No chance whatsoever, as it turns out. 2:23 in the half, and can we play you
every week? ARI 28-0 ATL
Sooner or later the dam has to break, through, and sure enough on 2nd and 11 on
the ensuing drive, Vick sees just a chink of daylight ahead of him and is
through it like a ferret up a trouserleg, converting for the first down. Almost
inevitably, the play seems to energise the Atlanta offence and suddenly they’re
clicking, flying down the field to cap the half off in positive fashion – a
perfect strike through tight coverage to Peerless Price at the back of the
endzone, and with the Falcons due to get the ball back at the start of the 3rd
quarter, might this be the start of the most improbable comeback since Lazarus?
Half-time, ARI 28-7 ATL
-
The half-time team-talk is very much of the “keep doing what you’re doing,
keep the pressure on Number Seven (dum-dum-daaaaaaa!)” variety, which makes it
all the more irritating when on the first play from scrimmage we give Vick time
to pick his spot and hit Alge Crumpler deep to take the Falcons into our half.
Oooh-er. Luckily, the Atlanta offensive co-ordinator then loses his mind and
calls a weird QB sweep-thing which involves Vick sprinting ten yards straight
back from the line of scrimmage then, and only then, setting off to run.
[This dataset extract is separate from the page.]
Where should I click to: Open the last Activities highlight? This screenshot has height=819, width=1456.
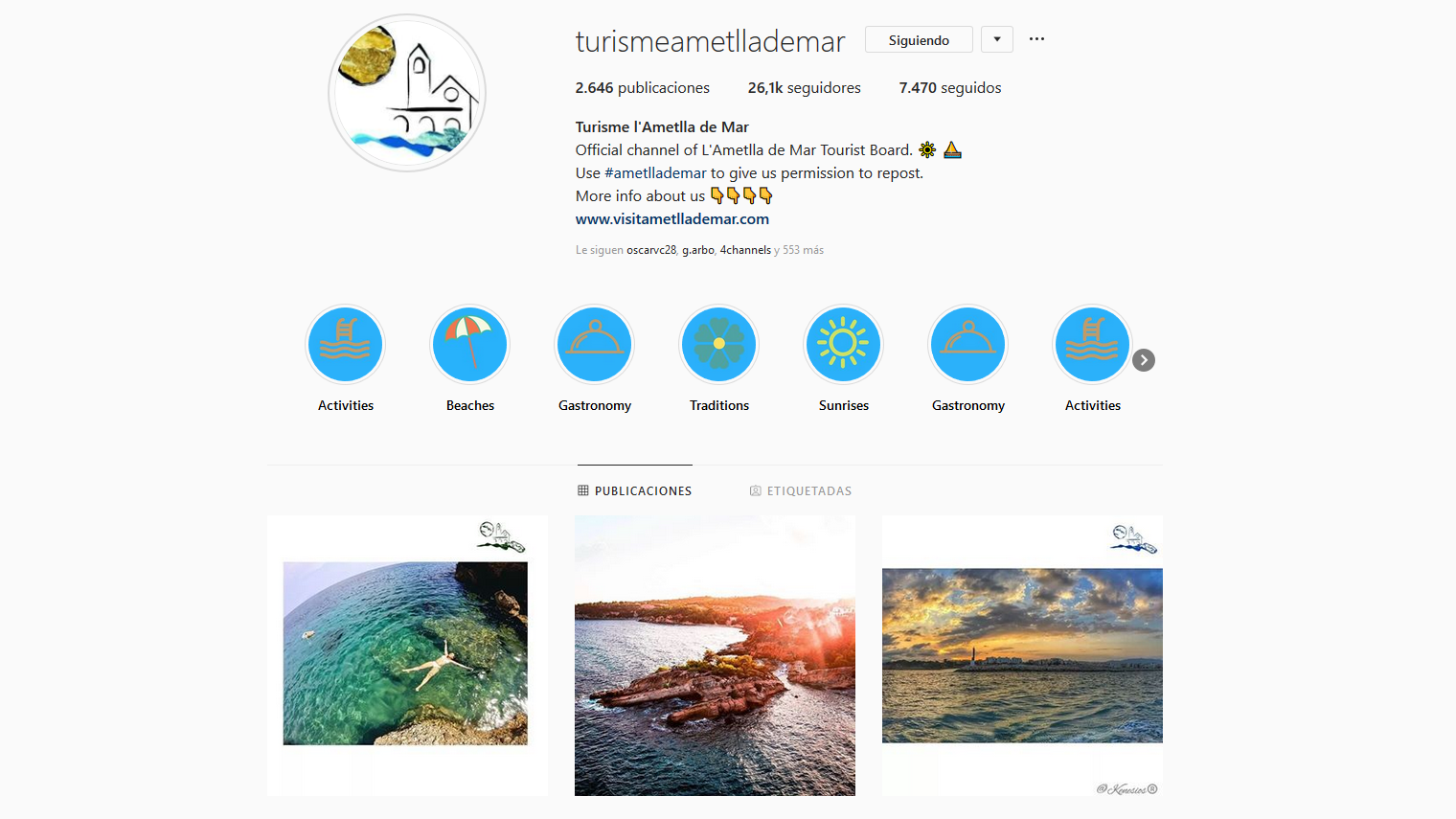click(1092, 345)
Or,
more precisely, trying to set off to run then making the acquaintance of roughly
seventeen defenders who’ve followed him into the backfield. 2nd down and Paul
Grasmanis, having the game of his life, blows past his blocker with a swim-move,
overpowers Warrick Dunn and hammers Vick to the turf.
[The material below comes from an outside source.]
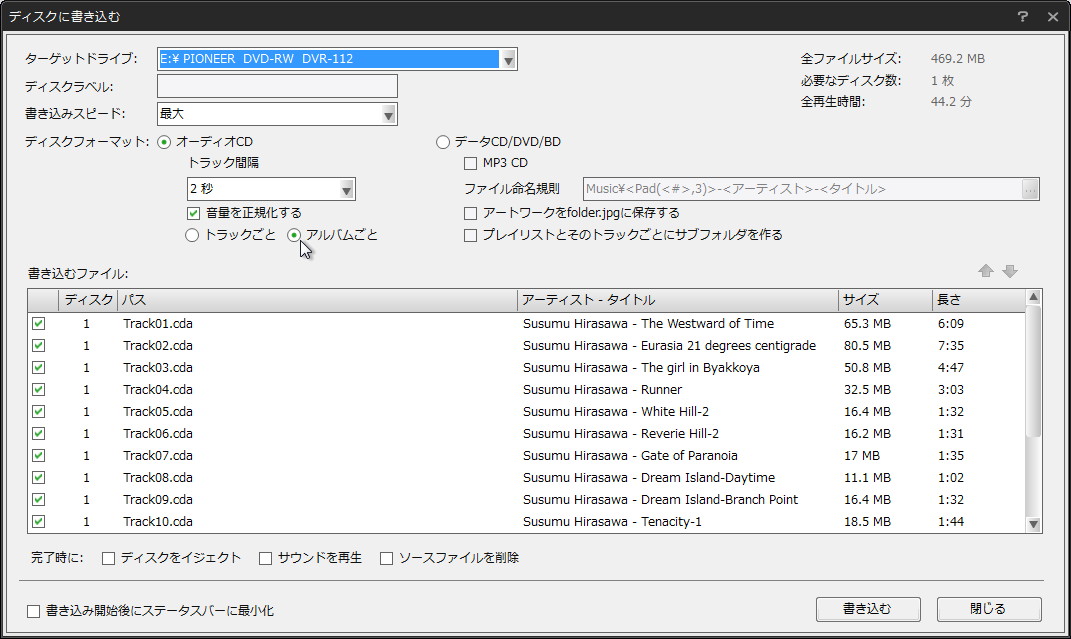Click the ディスクラベル input field

click(x=277, y=86)
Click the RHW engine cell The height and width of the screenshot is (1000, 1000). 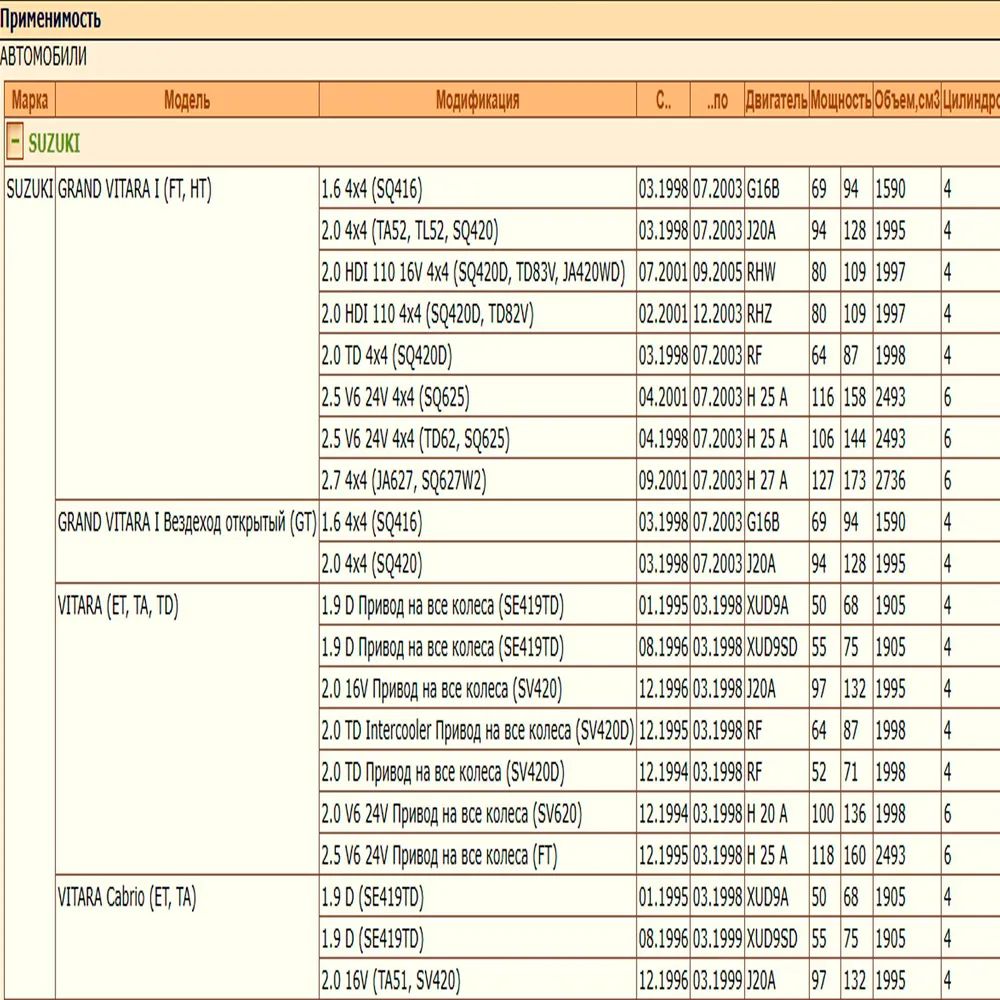coord(761,273)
Third down, and the partially-concussed quarterback sees Terrence Edwards
halfway open and lets the perfect pass fly. Edwards turns back, raises his hands
to take the ball...
You’re way ahead of me here, aren’t you?
...and drops it. Come back Brian Finneran, all is forgiven.
We can’t get anything going and have to punt the ball straight back, but on 3rd
and 6 Vick (dum-dum-daaaaaaa!) finally gets sick to the back teeth of having his
passes put on the deck by various schlubs who have the same delicate feel for
the ball as Edward Scissorhands, and so forces a pass in to Peerless Price.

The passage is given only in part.